It was an early morning in the summer of 2013 when the fragile-seeming Sicilian 27-year-old took the first panicked call: hundreds of Syrians were lost in the Mediterranean aboard a boat taking on water.
Caught unawares, she called the Italian coastguard, who quickly explained how she, a fluent Arabic speaker thanks to her Moroccan heritage, could tell the terrified migrants how to find their GPS coordinates on their satellite phone and ensure they could be rescued.
After several long hours of silence, Soufi breathed a sigh of relief: everyone on the boat had been saved.
Since that morning, the same scenario has been played out hundreds of times and Nawal — as she is universally known in Italy — has become a symbol of hope for many migrants risking their lives to make it to Europe.
“A call can come at any time. Migrants at sea shout: 'There are 500 people on board, we have been at sea for 10 days and there is no more water,'” the young woman tells AFP on the sidelines of the launch of a book about her life: “Nawal, the refugees' angel.”
No time for mourning
On one recent night, it took her five hours to calm a caller enough to get the only information that counts in such moments: the position of the boat.
The 345 passengers on board — a third of them children — were all saved.
“Italy has a reception system that is full of holes but its rescue system is one of the best in Europe,” she says proudly.
Born in Morocco but an Italian resident from the age of three weeks, Nawal owes her current role to the passion she developed for the 2011 uprising in Syria.
In 2013 she was part of a team which took an ambulance full of medical drugs into Aleppo, handing out her phone number to everyone she met.

▸ SUPPLIED DATA
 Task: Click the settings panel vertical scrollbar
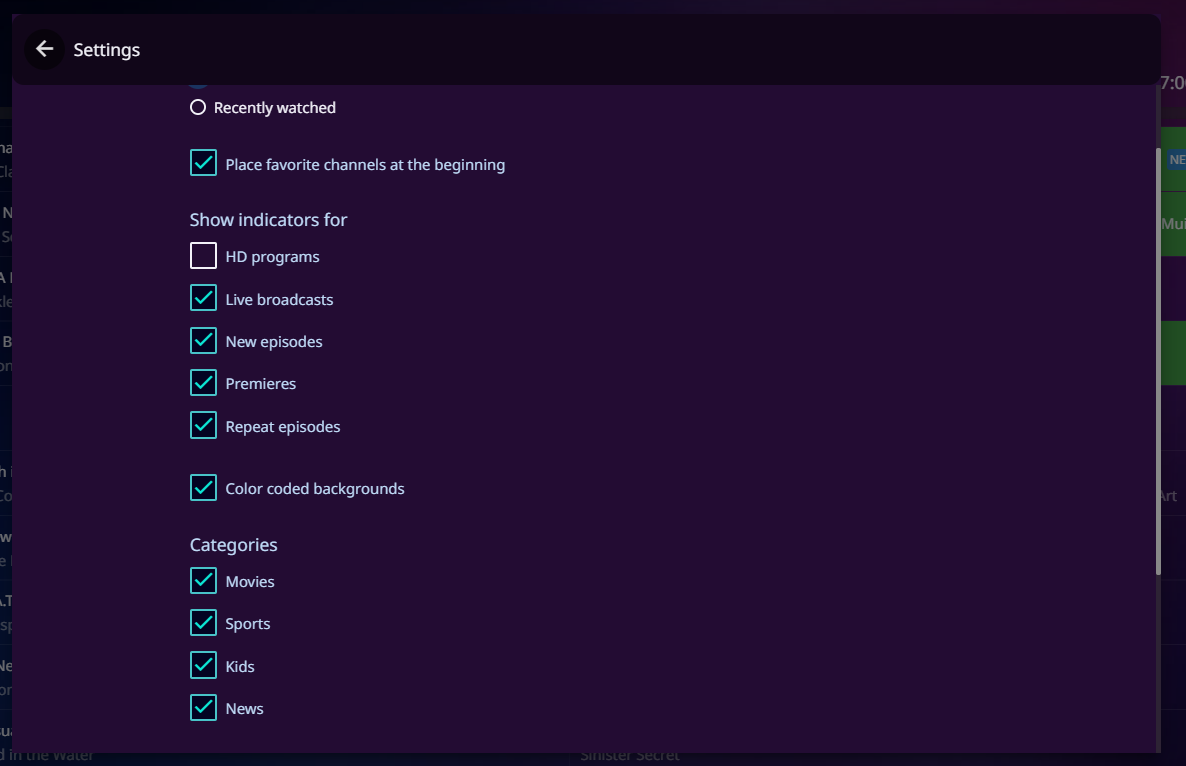(x=1158, y=360)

▸ WHAT TO DO
1. In the article about Nawal Soufi, rewrite the paragraph beginning "Caught unawares, she called the Italian coastguard" in fewer words, keeping its main facts.
2. Carry on the article about Nawal Soufi from the point where it stops.

▸ TASK RESULTS
1. Unprepared, she phoned the Italian coastguard. They explained how she could use her fluent Arabic, which comes from her Moroccan heritage, to guide the frightened migrants in finding their GPS coordinates on their satellite phone so they could be rescued.

2.
It has since been widely shared amongst would-be asylum seekers. Despite her placing direct contacts for the coastguard on her Facebook page, her phone continues to ring.
On the page, which is in Arabic, she regularly posts recordings of her telephone conversations along with her weary remarks about the horrors of the crisis.
“With each drama I feel an emptiness, an emptiness that has no sense,” she said.
“How in 2015 can we still think that the solution is for people to travel in these kind of boats.”
On April 20th, Nawal was on the quay in Catania, lost amidst dozens of reporters who had come to witness the arrival of 28 survivors of the Mediterranean's worst migrant disaster to date, which claimed the lives of some 800 people.
For her, there was no time for mourning, she was already taking yet another call on her clapped out old phone, which she retains because of its tireless battery.
On top of the litany of desperate calls from listing boats, she also fields anxious pleas from relatives trying to find out if a son, a mother or a husband have survived.
When she has tried taking a break and given her phone to friends or family to maintain the watch, it has always been handed back to her within a day by individuals who are unable to cope with the relentless stream of anxiety.
“You can only put up with it if you accept it as a mission. It is a heavy burden but the world is such a cruel place,” said Mussie Zerai, a priest who has been receiving similar calls from Eritreans since 2003.
“Fortunately there are young committed people like Nawal. I admire her courage, it is not easy, especially for a young woman in the south of Italy.”
When she is not on the phone, Nawal studies political science in Catania and works part time as an interpreter for the courts.
She also spends a lot of time at Catania station, where many newly arrived migrants seek to continue their journey to northern Europe.
“My work is to block the land-based traffickers, explain to the asylum seekers they can change their dollars in a bank or take a train for Milan without going through intermediaries,” she said.
Every evening she goes home to a loving and proud mother who asks only one thing of her daughter: that she answer her calls as quickly as the ones she receives from the Mediterranean.